→ **WORK INSTRUCTIONS**
Nothing but the lines from the one with "At what coordinates" through the last line of the entries below should appear in the copy, please, and no pictures.

BEGIN STUDY MATERIAL

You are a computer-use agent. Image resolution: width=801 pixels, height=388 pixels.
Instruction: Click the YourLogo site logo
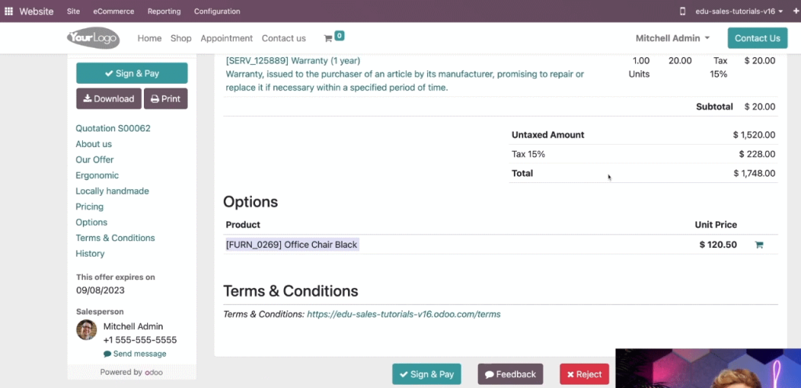coord(93,38)
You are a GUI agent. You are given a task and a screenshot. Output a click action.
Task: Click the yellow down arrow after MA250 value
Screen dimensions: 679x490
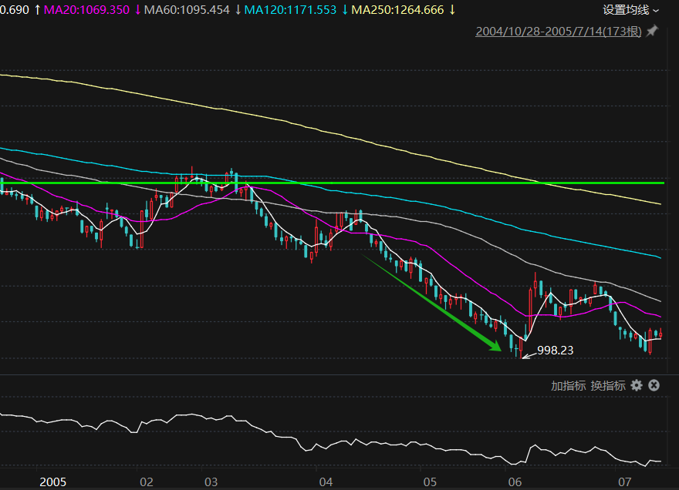point(452,10)

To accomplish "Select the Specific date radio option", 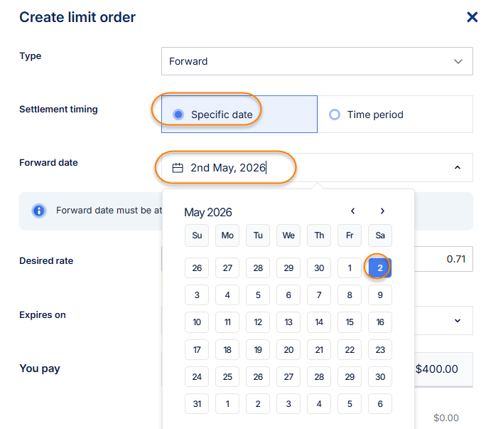I will (178, 115).
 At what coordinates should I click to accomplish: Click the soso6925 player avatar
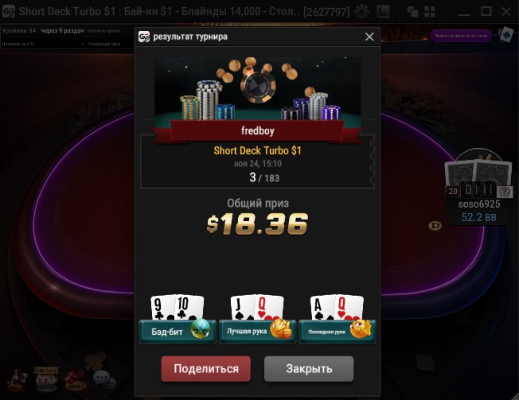(x=478, y=173)
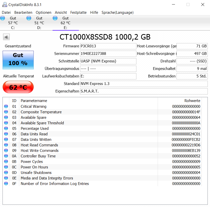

END STUDY MATERIAL

→ **SOLUTION TO THE PROBLEM**
 At what coordinates should I click to accomplish: Click the soso6925 player avatar
(x=478, y=173)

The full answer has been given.